__Consigne de travail__
Poursuivez le texte juridique sur le rapport d'« analyse raisonnée du danger » en reprenant après la note marginale qui le clôt.

__Passage proposé__
★ ★ ★ ★ ★ ★ ★
Je m'abstiens de commenter l'opportunité de s'appuyer, dans une «analyse raisonnée du danger», sur les circonstances entourant les événements qui ont conduit à une accusation contre le requérant dont il a été acquitté.  Il suffit de noter que : 1) il s'agissait de l'un des trois seuls paragraphes constituant l'«analyse raisonnée du danger» dans le rapport, et, étant donné l'acquittement et le contexte limité dans lequel il figure, il peut être seulement considéré comme hautement préjudiciable; et 2) il a débuté comme si le document avait été introduit selon la thèse de l'avocat du requérant;  en fait, l'avocat du requérant a commenté les événements enregistrés pour réfuter les commentaires défavorables dans le document présenté par les agents de l'intimé pour que ce dernier les examine.  Dans ce document, selon l'avocat, il est indiqué que le frère du requérant [TRADUCTION] «s'est laissé punir pour le protéger».  L'avocat souligne en fait que le frère du requérant a été déclaré coupable par un tribunal compétent alors que le requérant a été acquitté.  Il était invraisemblable qu'un argument laissant entendre que le frère du requérant «s'est laissé punir pour le protéger» soit de poids.

 

          Dans le même rapport relatif à l'avis figurent les deux phrases suivantes :

 

[TRADUCTION]  L'argument de l'avocat comprend des déclarations qui font état d'évaluations psychiatriques faites par un docteur Davis; malheureusement aucune évaluation n'a été incluse dans les observations.  Je prendrai contact avec l'avocat pour déterminer si elles n'ont pas été incluses du fait d'une omission et, dans l'affirmative, je demanderai qu'elles soient envoyées par télécopieur dans les meilleurs délais.

 

 

 

 

Ces phrases ont été rayées, mais elles sont lisibles.  On y ajoute une note marginale qui dit :

 

[TRADUCTION] Les évaluations ont été incluses dans les observations.
★ ★ ★ ★ ★ ★ ★
__Entrées fournies__
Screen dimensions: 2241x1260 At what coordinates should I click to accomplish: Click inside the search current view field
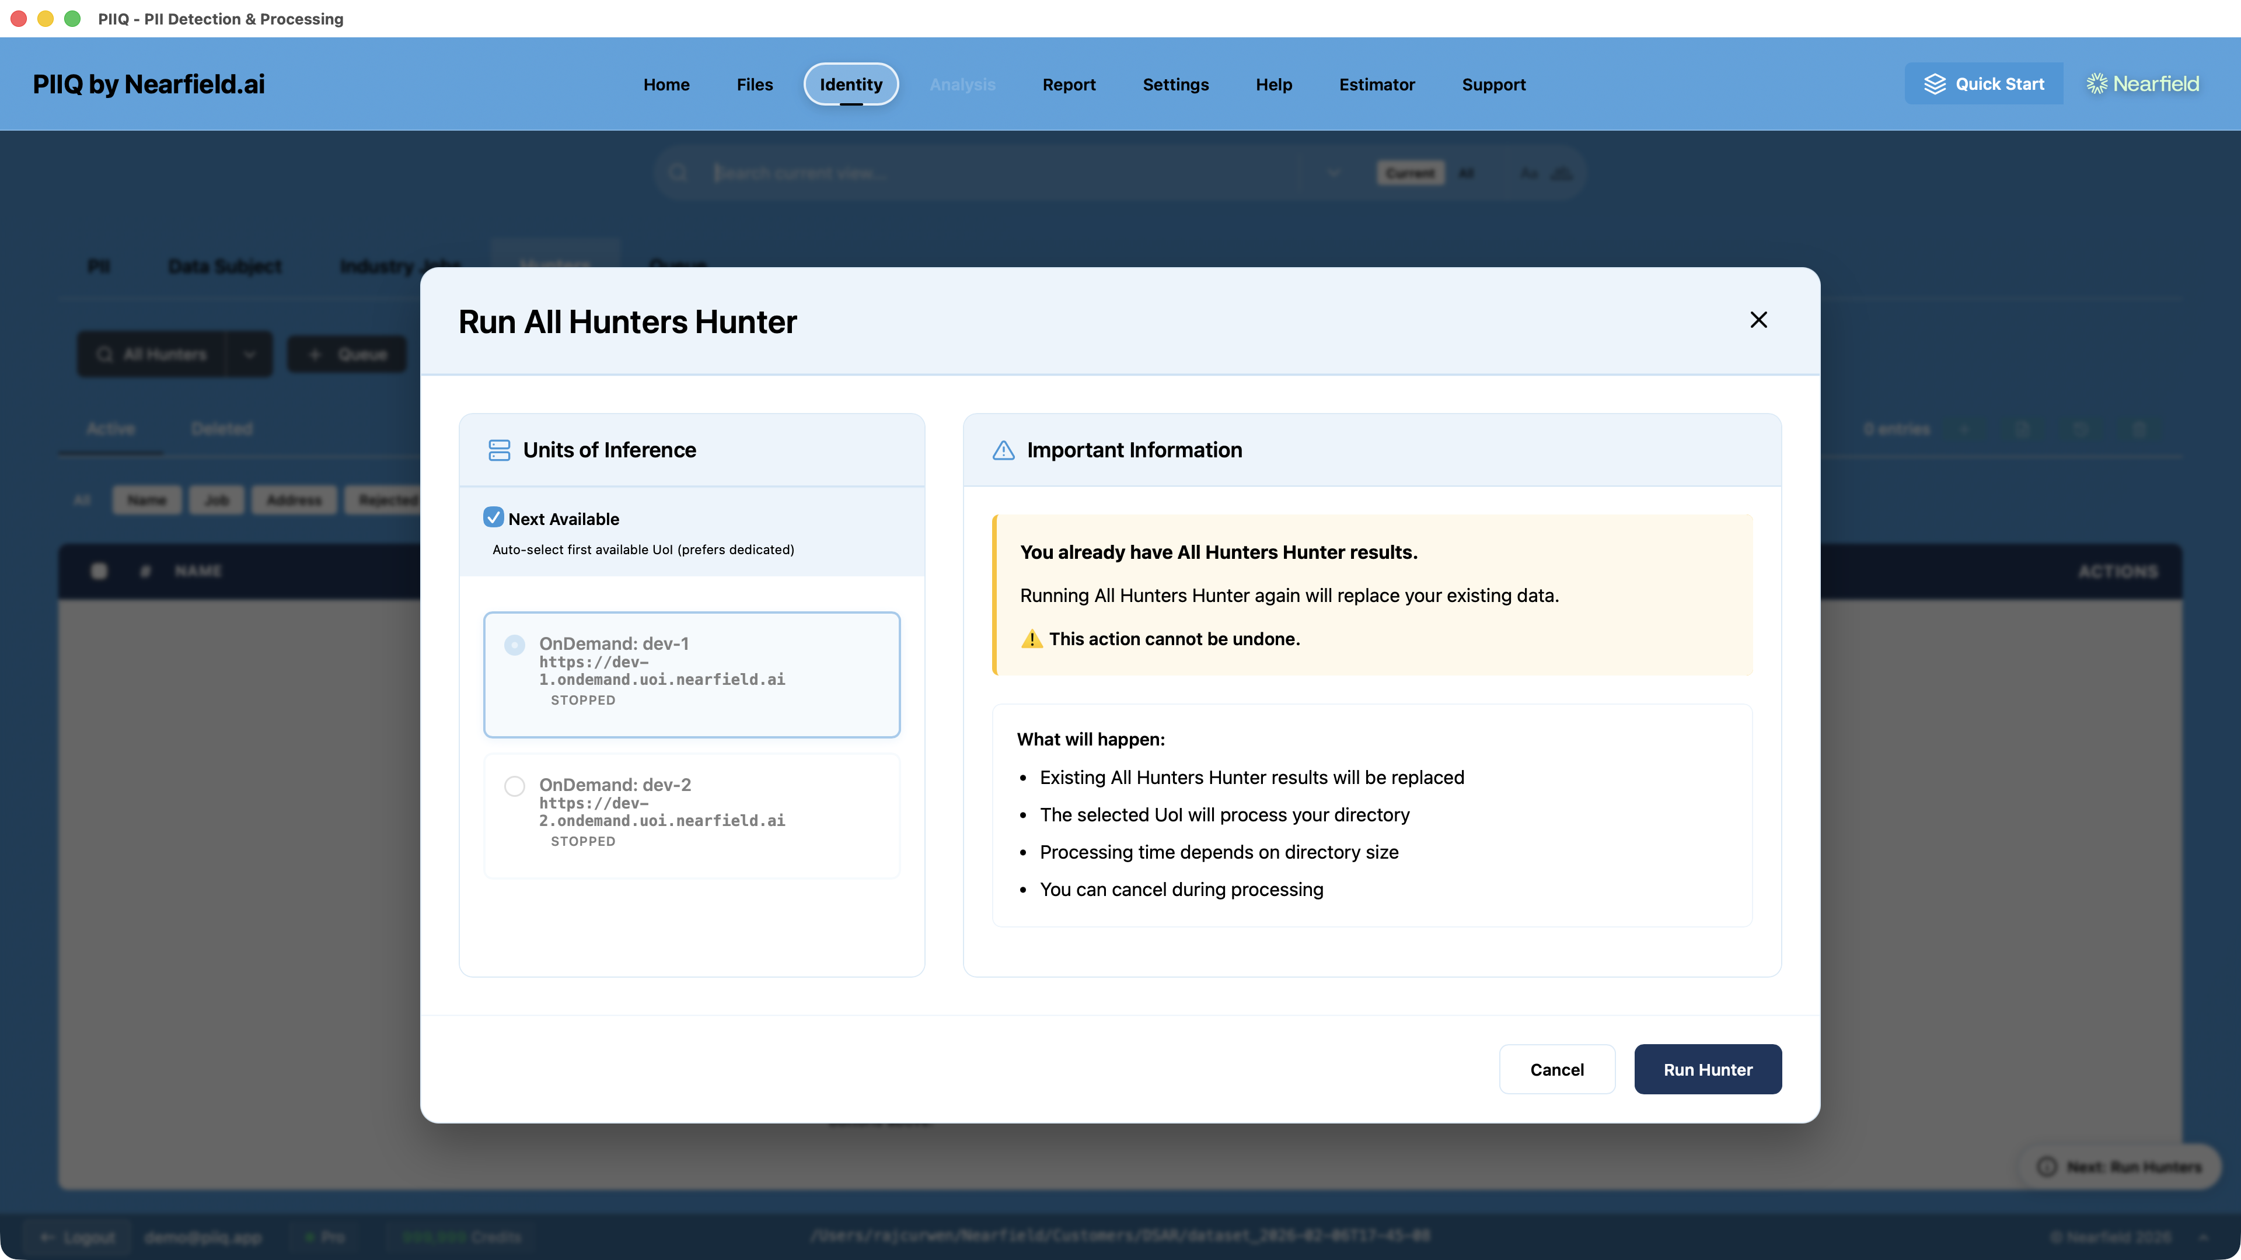(x=957, y=173)
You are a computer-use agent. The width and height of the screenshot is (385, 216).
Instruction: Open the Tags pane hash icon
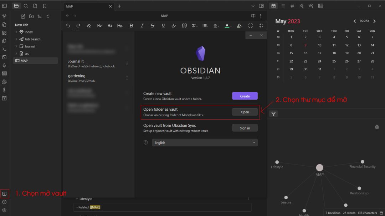coord(292,6)
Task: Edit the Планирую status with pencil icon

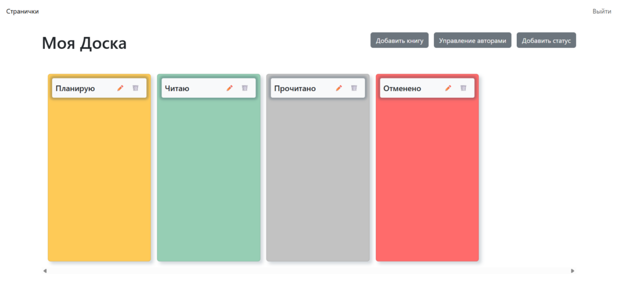Action: click(x=120, y=88)
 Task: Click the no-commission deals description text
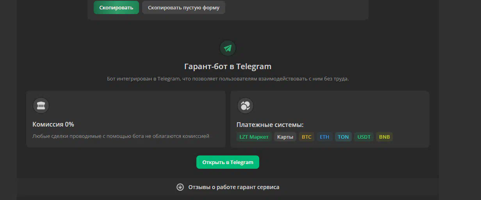pyautogui.click(x=121, y=136)
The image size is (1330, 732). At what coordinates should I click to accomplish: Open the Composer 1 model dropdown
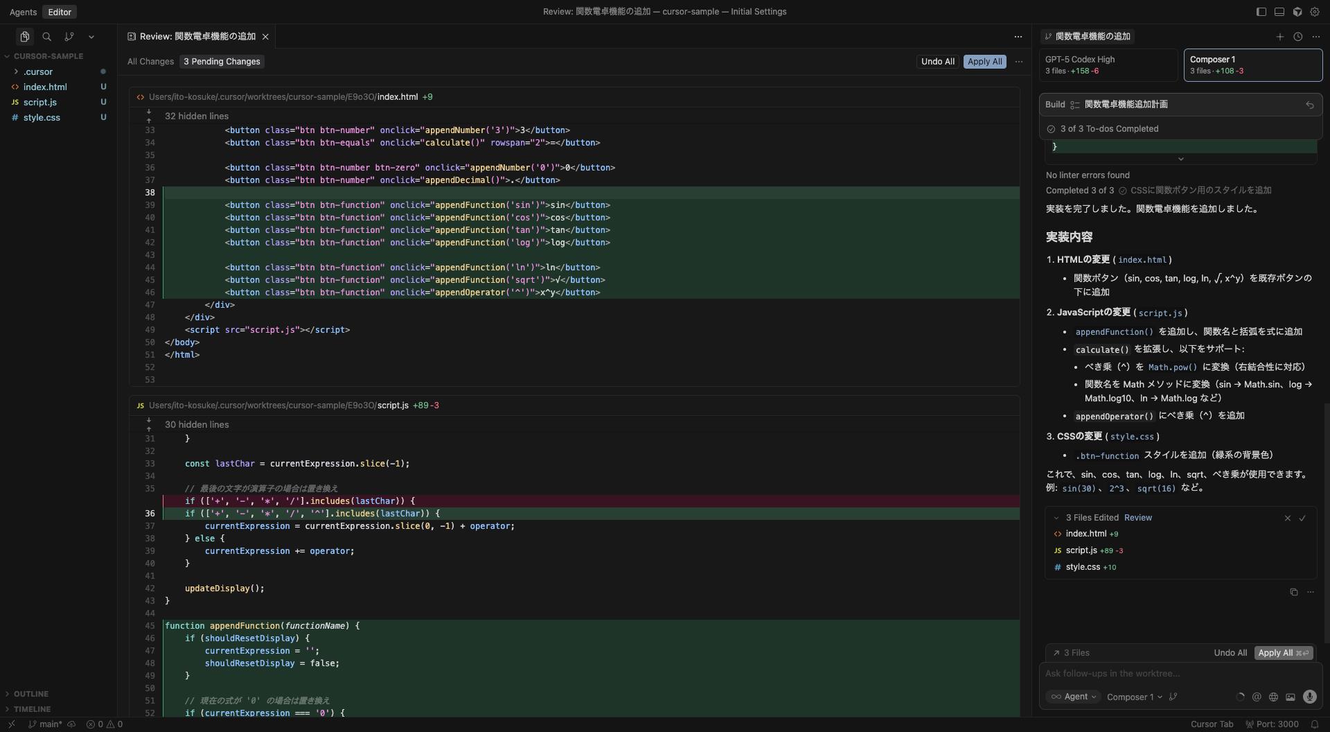point(1134,697)
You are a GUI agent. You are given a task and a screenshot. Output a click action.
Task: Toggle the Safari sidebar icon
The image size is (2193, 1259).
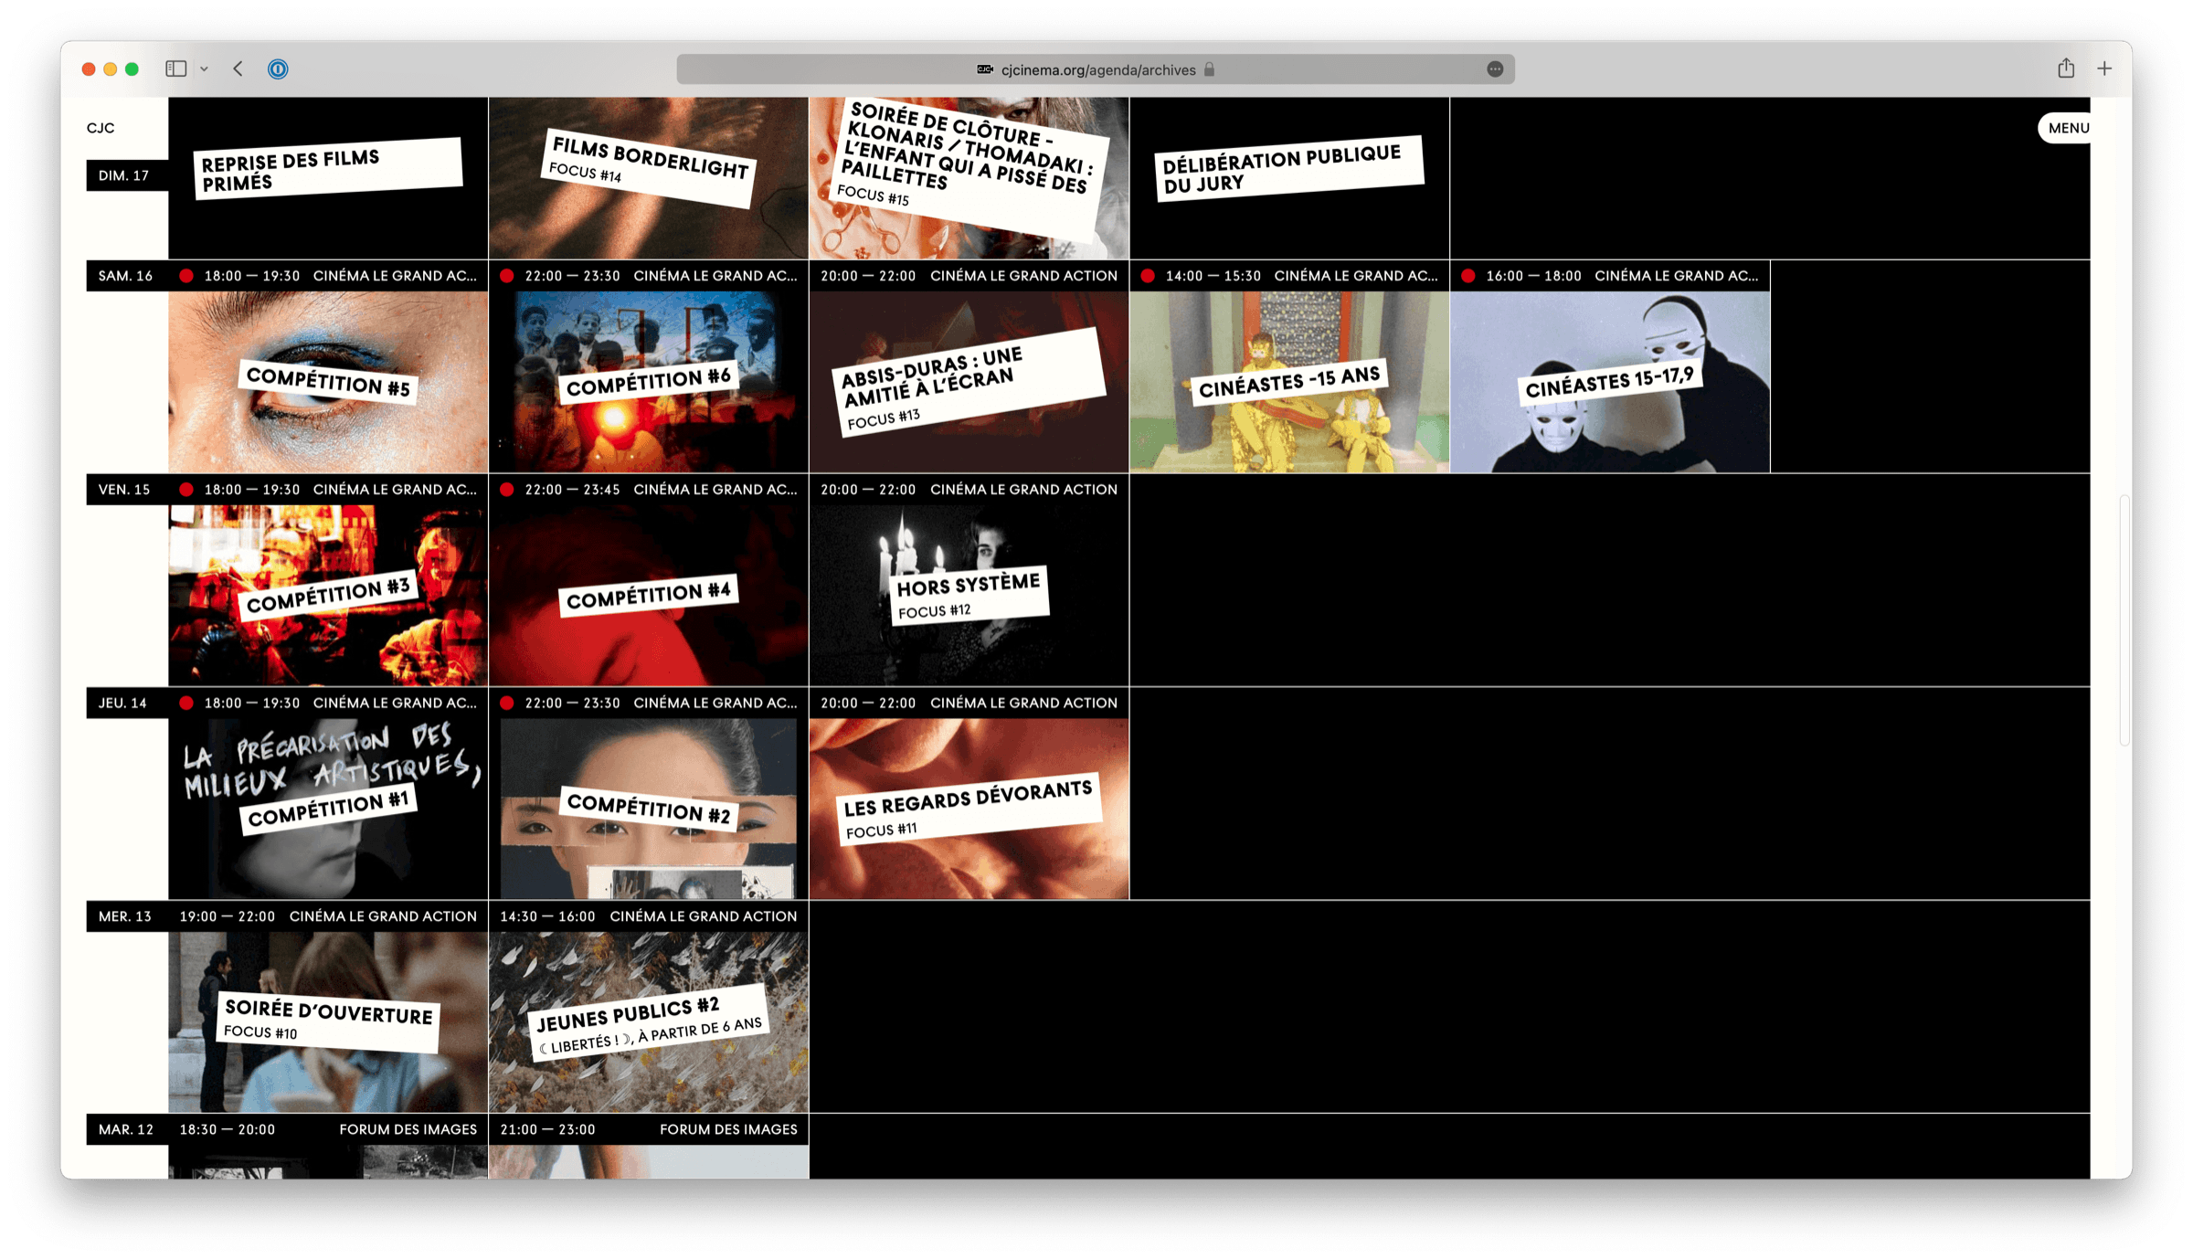tap(175, 69)
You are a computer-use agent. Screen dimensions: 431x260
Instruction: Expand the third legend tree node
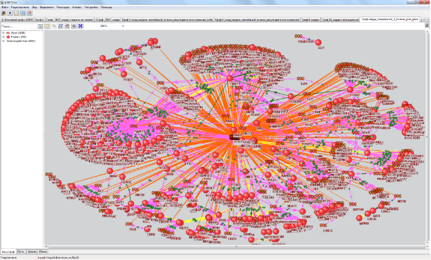3,41
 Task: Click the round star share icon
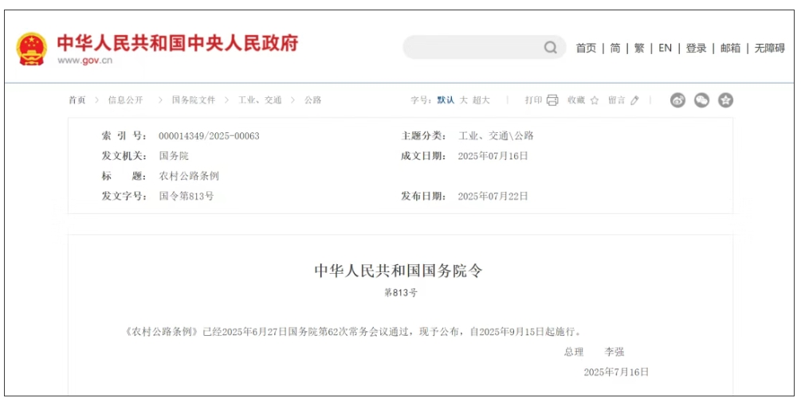[x=725, y=100]
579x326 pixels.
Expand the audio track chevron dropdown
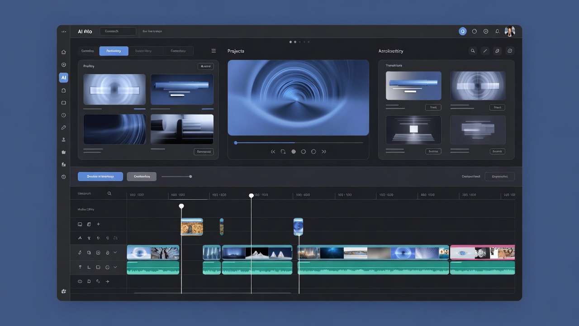(x=115, y=267)
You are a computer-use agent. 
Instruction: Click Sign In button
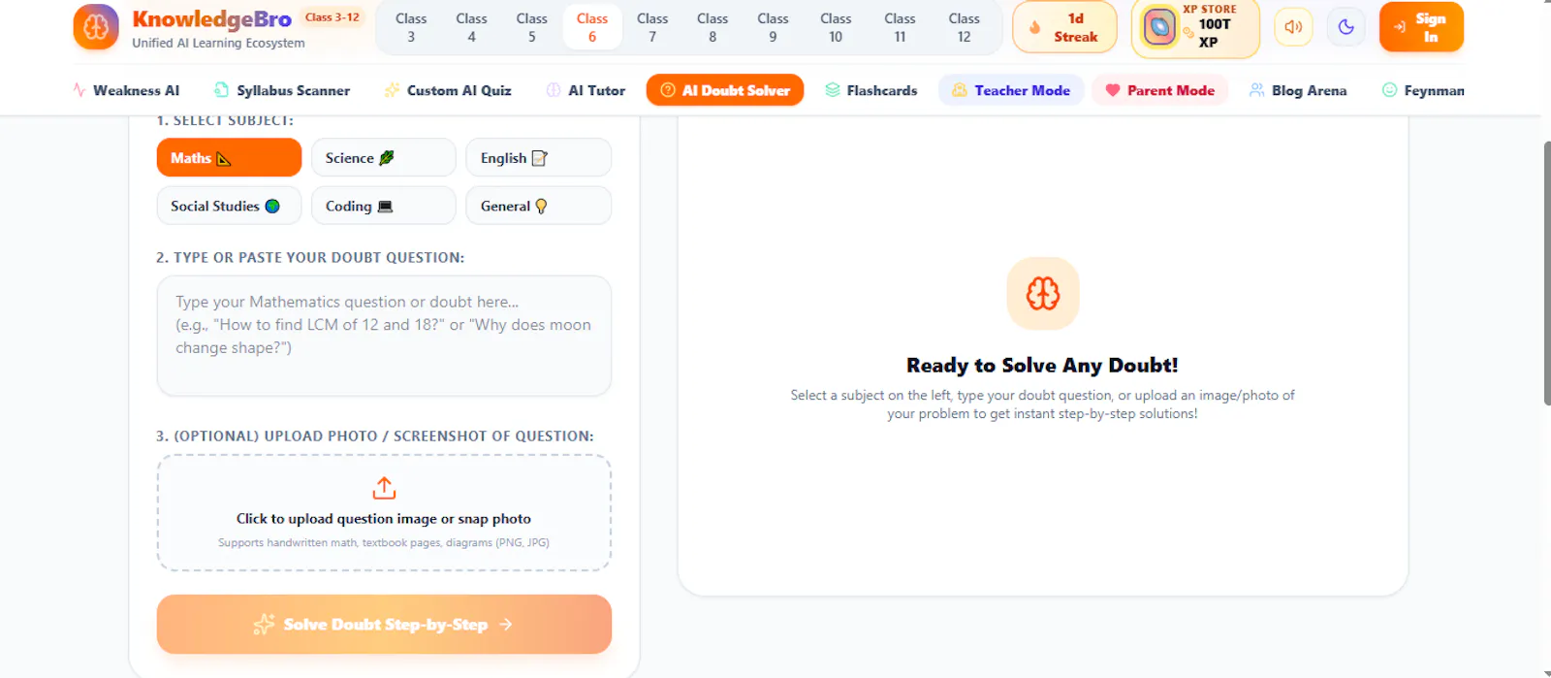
★ ★ ★ ★ ★ ★ ★
__Production attendue__
Commentant les observations faites par l'avocat du requérant, l'agent, pour ce qui est de l'évaluation et des conseils psychiatriques, laisse entendre qu'ils «...visent peut-être un but intéressé».  Sans qu'une analyse ait été faite pour étayer ce membre de phrase, je conclus qu'il peut seulement être considéré comme de la pure spéculation.

 

          Le document présenté au délégué du ministre comprenait un autre document intitulé [TRADUCTION] «Avis du ministre aux fins des paragraphes 70(5) & (6) de la Loi sur l'immigration, portant que l'intéressé est un danger pour le public, examen des cas d'étrangers ayant des antécédents criminels»  Il est signé par un agent indiquant son accord avec la recommandation dans le document susmentionné.   Le formulaire indique également qu'un [TRADUCTION] «chef» y souscrit.  L'agent dit :

 

[TRADUCTION] Il est intéressant de noter que la personne qui a fait l'évaluation psychologique de M. Hinds est un psychologue en sport.  Je ne sais pas comment cette spécialité se rapporte à sa capacité d'évaluer le danger pour le public selon la Loi sur l'immigration.

 

 

 

Apparemment, l'agent a oublié le fait que l'auteur de l'évaluation, selon son CV inclus dans son évaluation, est un psychologue clinique de pratique privée de 1973 à la date de son évaluation, c'est-à-dire le 15 novembre 1995, soit quelque vingt ans, a acquis une importante expérience communautaire qui ne se rapporte pas à la psychologie sportive et a eu plusieurs publications dans les domaines de l'étude psychologique à l'exception de la psychologie sportive.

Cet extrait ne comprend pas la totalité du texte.